=== 提示された抜粋 ===

++++++++

1分でわかる銀ブラ事件

1分でわかるニュースの要点

  • 上皇陛下が無断で銀座を散策して騒ぎとなった事件
  • 当時高校生だった上皇陛下はご学友と喫茶を楽しんだ
  • 日本版「ローマの休日」とも言われている

銀ブラ事件の概要

銀ブラ事件が起きたのは1952年のことです。高校卒業を間近に控えた上皇陛下が、ご学友と誘い合わせて無断で外出し、銀座の街を散策しました。上皇陛下は大変楽しまれたようですが、すぐに発見されて散策は中止になっています。

現在の上皇陛下が高校生の時に好奇心から起こしたお茶目な事件

上皇陛下は事件の起きた1952年11月、立太子の礼が執り行われて、正式に皇太子となりました。またこの年、上皇陛下は高校を卒業して大学に進学することになっていました。 このままでは難しくなると考えた上皇陛下は、まだ自由の利く間に、当時関心を抱いていた銀座の街へ繰り出すことを思いついたようです。ご学友の橋本明さん(故人)らに相談し、東宮侍従(皇太子付きの従者)の目を盗んでこっそり外出しました。

++++++++

=== データ抜粋 ===
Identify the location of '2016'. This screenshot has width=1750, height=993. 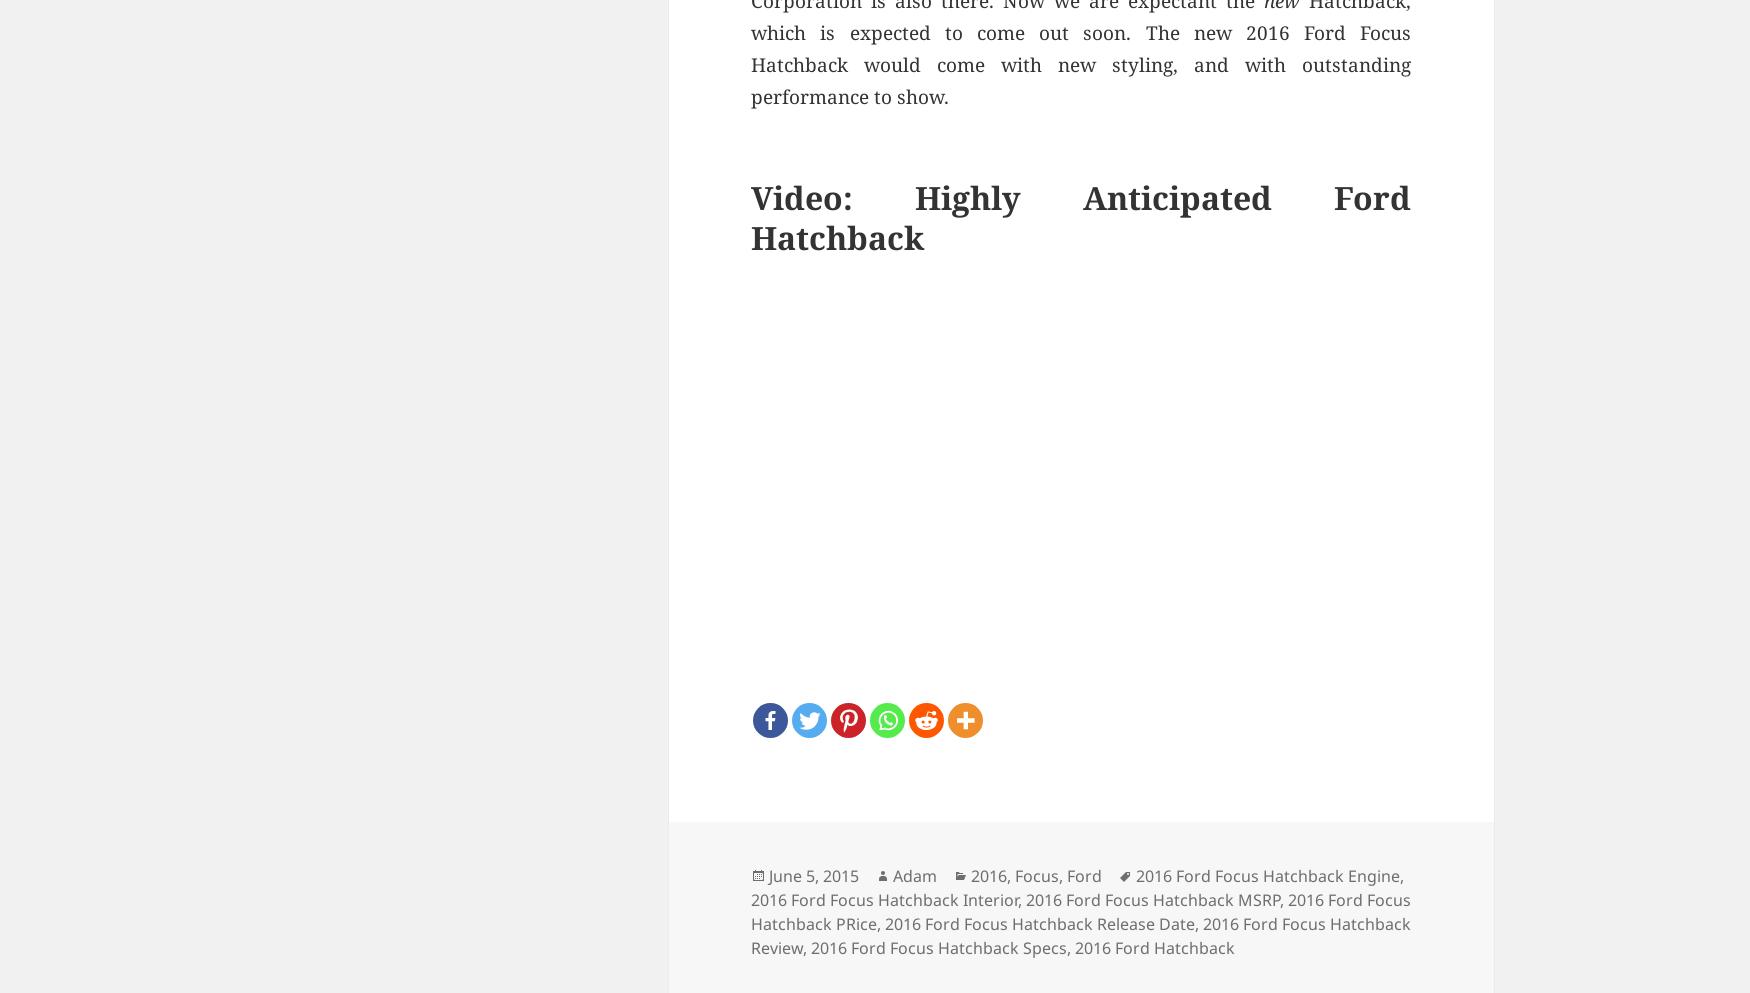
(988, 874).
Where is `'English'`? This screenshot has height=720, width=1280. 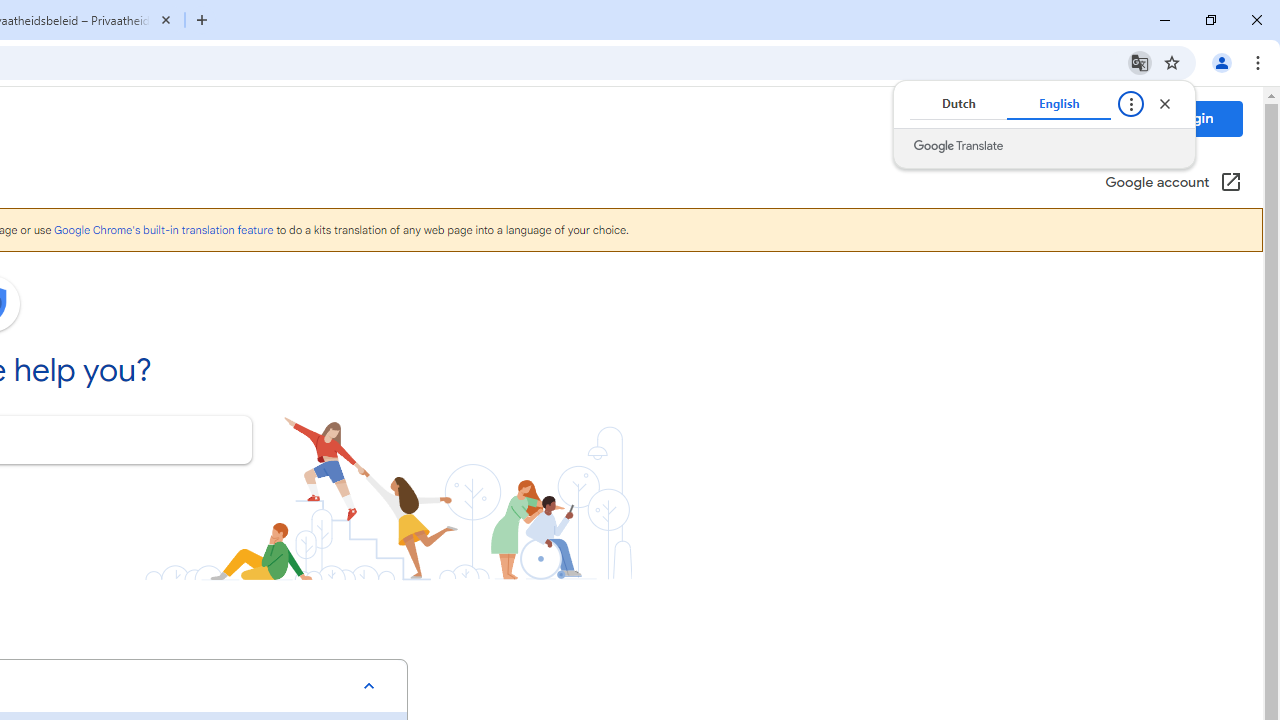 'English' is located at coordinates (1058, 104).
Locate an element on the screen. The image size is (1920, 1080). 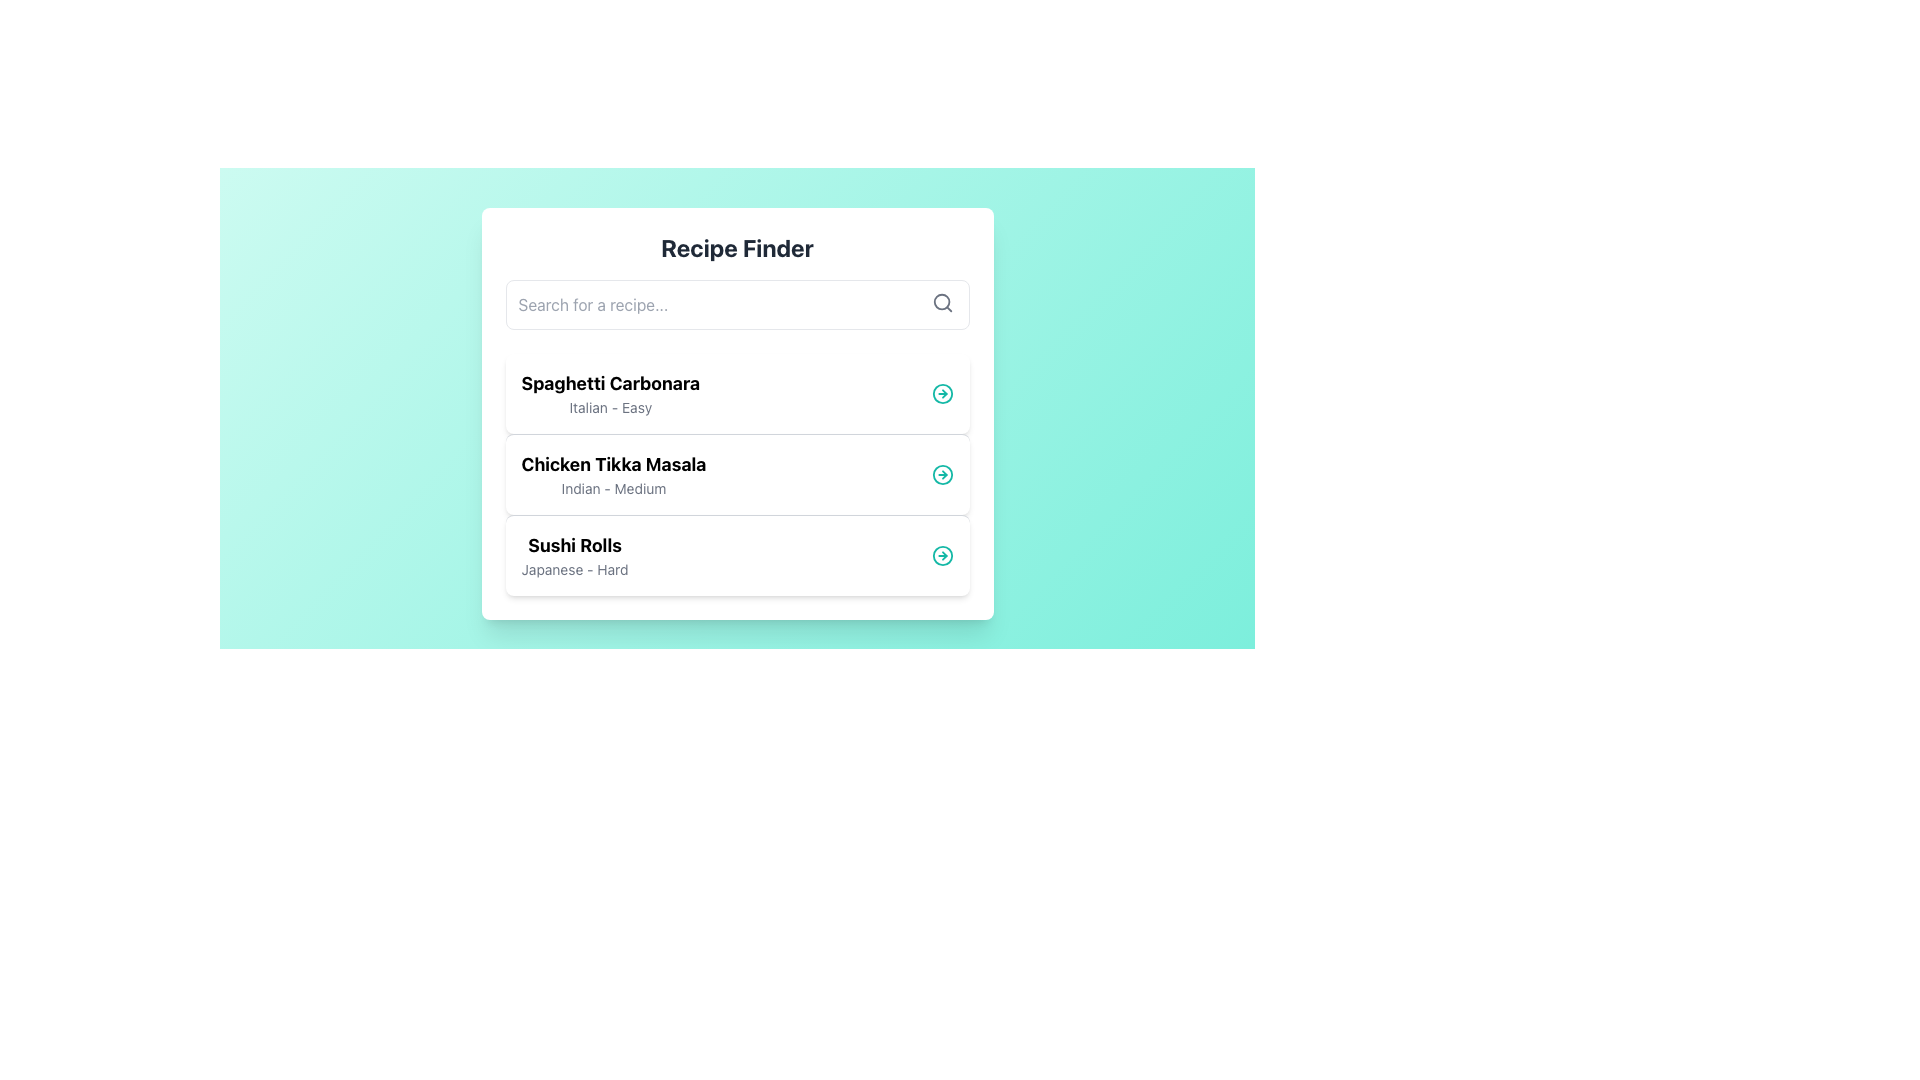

++++++++

=== 取り組む課題 ===
a) 銀ブラ事件の文章によると、上皇陛下が銀座へ出かけることを思いついたのはなぜですか。1〜3文で説明してください。
b) 銀ブラ事件の文章の続きを、最後の文の後から書いてください。

=== 課題ごとの解答 ===
a) 1952年は、11月に立太子の礼が行われて上皇陛下が正式に皇太子となり、高校を卒業して大学に進学する年でもありました。このままでは銀座へ出かけるのが難しくなると考え、まだ自由の利くうちに、当時関心を抱いていた銀座の街へ繰り出そうと思いついたとされています。

b)
「銀ブラ」は大正時代に生まれた俗語

「銀ブラ」は大正時代頃に生まれた俗語です。銀座をブラブラ歩くことを略して、若者を中心として「銀ブラ」の言葉が使われていました。銀座は現在でも日本有数の繁華街ですが、当時は急速に発展した新しい街で、そこを散歩すること自体は一種の娯楽だったようです。 出典には諸説あり、若者の間でが自然発生した言葉という説や、新聞の社会部が作りだした造語といった説も存在します。いずれにしても、1920年前後には「銀ブラ」は社会的に定着していたようです。